Una apuesta segura son los clásicos vieneses, por lo que no te has de equivocar al elegir. Pero hay otros valses de melodías más modernas que pueden encantar sin salirse del tradicional tres por cuatro. Desde “Married Life”, de la banda sonora de Up, que compuso Michel Giacchino; “El vals de Amélie”, de la comedia romántica Amélie, música de Yann Tiersen y hasta “Gran hotel Valse”, de la vida es bella.

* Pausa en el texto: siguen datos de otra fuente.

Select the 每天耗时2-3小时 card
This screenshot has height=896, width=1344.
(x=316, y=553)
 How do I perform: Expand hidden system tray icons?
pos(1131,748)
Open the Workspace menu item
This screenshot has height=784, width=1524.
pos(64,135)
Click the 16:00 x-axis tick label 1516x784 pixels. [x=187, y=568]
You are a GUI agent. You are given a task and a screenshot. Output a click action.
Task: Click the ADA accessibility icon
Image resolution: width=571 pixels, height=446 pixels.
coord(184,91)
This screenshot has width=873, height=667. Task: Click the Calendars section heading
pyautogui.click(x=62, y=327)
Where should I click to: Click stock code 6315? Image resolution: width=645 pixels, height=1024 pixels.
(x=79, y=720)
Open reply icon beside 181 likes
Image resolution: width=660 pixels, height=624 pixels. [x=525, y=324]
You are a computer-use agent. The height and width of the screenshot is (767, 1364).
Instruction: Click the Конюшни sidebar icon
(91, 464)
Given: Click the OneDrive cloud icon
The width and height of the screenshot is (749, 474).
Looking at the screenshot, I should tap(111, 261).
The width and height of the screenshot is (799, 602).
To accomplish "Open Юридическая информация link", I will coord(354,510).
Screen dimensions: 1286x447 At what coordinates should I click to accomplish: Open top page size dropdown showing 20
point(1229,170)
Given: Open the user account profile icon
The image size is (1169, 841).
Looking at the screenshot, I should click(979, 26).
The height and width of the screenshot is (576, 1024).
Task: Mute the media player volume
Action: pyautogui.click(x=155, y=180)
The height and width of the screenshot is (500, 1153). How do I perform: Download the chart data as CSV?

Tradiciones que se renuevan

Algunas novios se deciden por incluir nuevos compases o renovar esta tradición de bodas, imprimiéndole algo de chispa a ese formato que a veces se considera algo rígido. En bodas muy descontracturadas, los novios se atreven con otros ritmos como salsa, balada, rock,  un vals no tradicional, inclusive se deciden por una coreografía original que resulte muy exitosa. El secreto para que el tiempo se vuelva mágico e inolvidable es que se elija una canción con significado propio para los novios.

Un clásico, uno más moderno, una balada de amor, o un remix de canciones favoritas. La tradición de bailar el vals sigue ganando adeptos; y es posible que el tema que elijan te robará suspiros.